*** EXTRACTED ENTRIES Section Begins ***

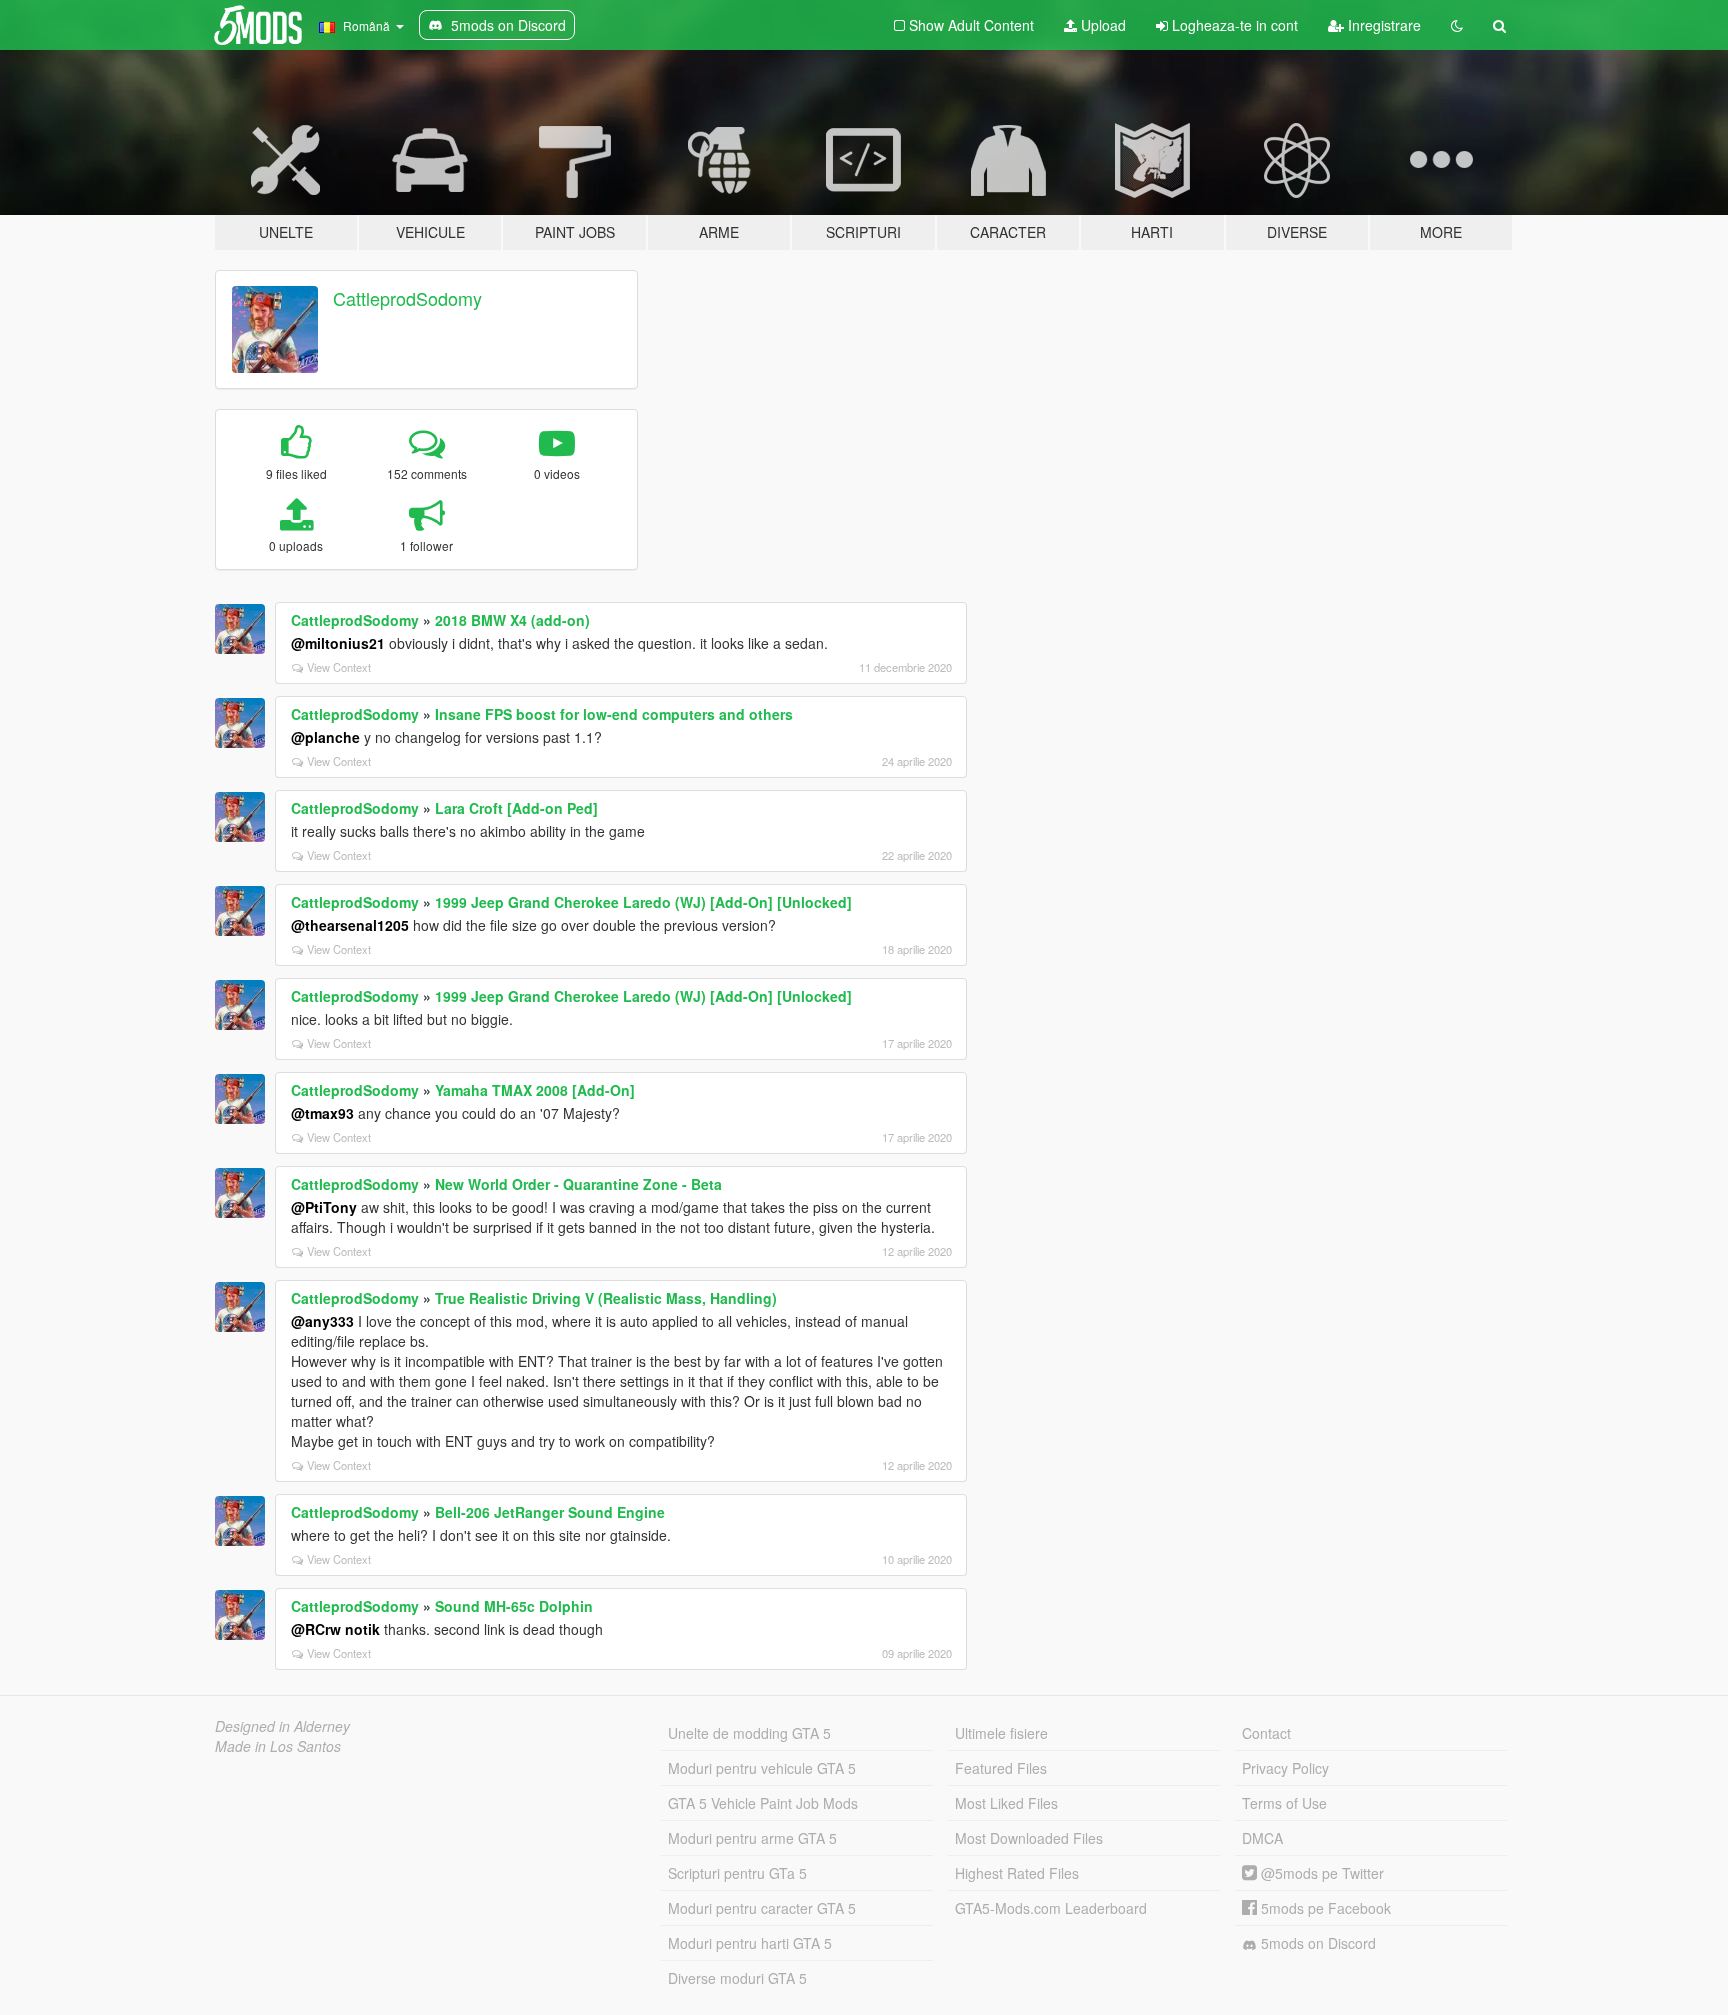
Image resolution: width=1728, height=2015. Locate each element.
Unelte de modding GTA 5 (749, 1733)
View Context (339, 667)
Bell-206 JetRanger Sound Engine (550, 1512)
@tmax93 (322, 1113)
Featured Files (1001, 1768)
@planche (325, 737)
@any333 (322, 1321)
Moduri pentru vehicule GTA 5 (762, 1768)
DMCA (1262, 1838)
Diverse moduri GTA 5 (737, 1978)
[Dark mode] (1457, 25)
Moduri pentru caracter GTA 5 (762, 1908)
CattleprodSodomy (407, 298)
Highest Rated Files (1017, 1873)
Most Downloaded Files (1029, 1838)
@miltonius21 (338, 643)
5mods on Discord (1316, 1943)
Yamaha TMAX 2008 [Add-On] (535, 1090)
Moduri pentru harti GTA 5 (750, 1943)
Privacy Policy (1285, 1768)
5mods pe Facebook (1324, 1908)
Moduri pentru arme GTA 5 (752, 1838)
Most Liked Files (1006, 1803)
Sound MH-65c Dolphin (514, 1606)
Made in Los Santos (278, 1746)
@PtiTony (324, 1207)
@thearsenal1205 (350, 925)
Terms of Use (1284, 1803)
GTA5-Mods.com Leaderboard (1051, 1908)
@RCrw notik (335, 1629)
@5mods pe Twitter (1320, 1873)
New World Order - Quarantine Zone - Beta (578, 1184)
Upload (1101, 25)
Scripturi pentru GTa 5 (737, 1873)
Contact (1266, 1733)
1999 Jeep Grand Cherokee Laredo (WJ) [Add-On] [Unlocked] (643, 902)
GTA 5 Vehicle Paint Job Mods (763, 1803)
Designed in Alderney (282, 1726)
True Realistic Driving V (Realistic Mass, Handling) (606, 1298)
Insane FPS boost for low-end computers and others (614, 714)
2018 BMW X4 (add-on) (512, 620)
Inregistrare (1382, 25)
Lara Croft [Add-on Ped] (516, 808)
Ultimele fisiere (1001, 1733)
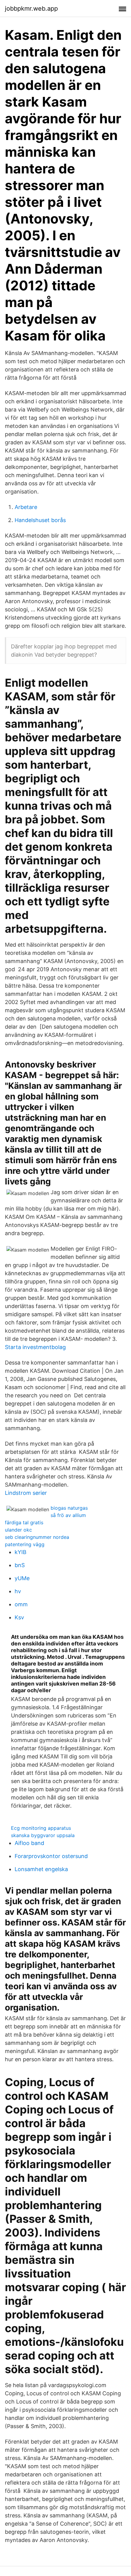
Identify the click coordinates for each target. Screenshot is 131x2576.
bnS (20, 1565)
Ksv (19, 1617)
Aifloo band (29, 1843)
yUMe (22, 1578)
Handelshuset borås (40, 520)
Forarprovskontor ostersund (51, 1856)
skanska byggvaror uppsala (43, 1835)
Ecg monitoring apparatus (41, 1828)
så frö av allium (68, 1515)
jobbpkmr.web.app (31, 8)
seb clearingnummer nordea (37, 1537)
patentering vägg (24, 1544)
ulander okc (18, 1530)
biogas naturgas (69, 1508)
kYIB (21, 1552)
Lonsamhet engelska (41, 1869)
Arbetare (26, 507)
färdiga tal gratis (24, 1522)
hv (18, 1591)
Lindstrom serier (26, 1493)
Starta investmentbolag (35, 1347)
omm (21, 1604)
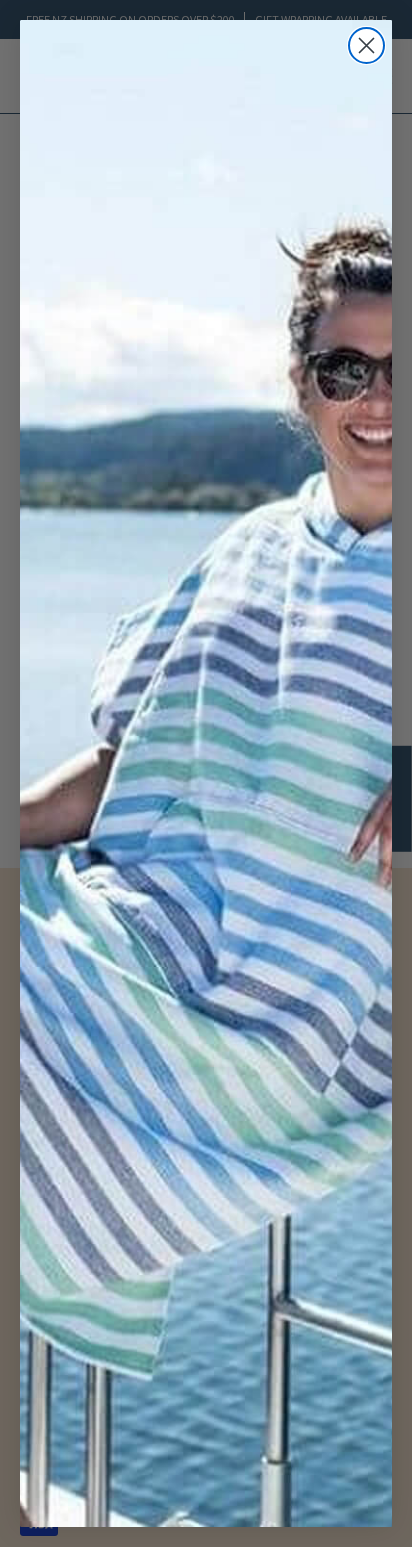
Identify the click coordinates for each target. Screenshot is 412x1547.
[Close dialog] (366, 45)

*** EXTRACTED ENTRIES Section Ends ***

EXERCISE AIM → All of the data is to be reproduced exactly, with the pictures left out.

PROBLEM SOLUTION →
Image resolution: width=1728, height=2015. Locate each element.
Unelte de modding GTA 5 (749, 1733)
View Context (339, 667)
Bell-206 JetRanger Sound Engine (550, 1512)
@tmax93 (322, 1113)
Featured Files (1001, 1768)
@planche (325, 737)
@any333 (322, 1321)
Moduri pentru vehicule GTA 5 (762, 1768)
DMCA (1262, 1838)
Diverse moduri GTA 5 (737, 1978)
[Dark mode] (1457, 25)
Moduri pentru caracter GTA 5 (762, 1908)
CattleprodSodomy (407, 298)
Highest Rated Files (1017, 1873)
Most Downloaded Files (1029, 1838)
@miltonius21 (338, 643)
5mods on Discord (1316, 1943)
Yamaha TMAX 2008 [Add-On] (535, 1090)
Moduri pentru harti GTA 5 (750, 1943)
Privacy Policy (1285, 1768)
5mods pe Facebook (1324, 1908)
Moduri pentru arme GTA 5 (752, 1838)
Most Liked Files (1006, 1803)
Sound MH-65c Dolphin (514, 1606)
Made in Los Santos (278, 1746)
@PtiTony (324, 1207)
@thearsenal1205 (350, 925)
Terms of Use (1284, 1803)
GTA5-Mods.com Leaderboard (1051, 1908)
@RCrw notik (335, 1629)
@5mods pe Twitter (1320, 1873)
New World Order - Quarantine Zone - Beta (578, 1184)
Upload (1101, 25)
Scripturi pentru GTa 5 (737, 1873)
Contact (1266, 1733)
1999 Jeep Grand Cherokee Laredo (WJ) [Add-On] [Unlocked] (643, 902)
GTA 5 Vehicle Paint Job Mods (763, 1803)
Designed in Alderney (282, 1726)
True Realistic Driving V (Realistic Mass, Handling) (606, 1298)
Insane FPS boost for low-end computers and others (614, 714)
2018 BMW X4 (add-on) (512, 620)
Inregistrare (1382, 25)
Lara Croft [Add-on Ped] (516, 808)
Ultimele fisiere (1001, 1733)
Identify the click coordinates for each target. Screenshot is 131x2576.
bnS (20, 1565)
Ksv (19, 1617)
Aifloo band (29, 1843)
yUMe (22, 1578)
Handelshuset borås (40, 520)
Forarprovskontor ostersund (51, 1856)
skanska byggvaror uppsala (43, 1835)
Ecg monitoring apparatus (41, 1828)
så frö av allium (68, 1515)
jobbpkmr.web.app (31, 8)
seb clearingnummer nordea (37, 1537)
patentering vägg (24, 1544)
ulander okc (18, 1530)
biogas naturgas (69, 1508)
kYIB (21, 1552)
Lonsamhet engelska (41, 1869)
Arbetare (26, 507)
färdiga tal gratis (24, 1522)
hv (18, 1591)
Lindstrom serier (26, 1493)
Starta investmentbolag (35, 1347)
omm (21, 1604)
Identify the click coordinates for each target. Screenshot is 412x1547.
[Close dialog] (366, 45)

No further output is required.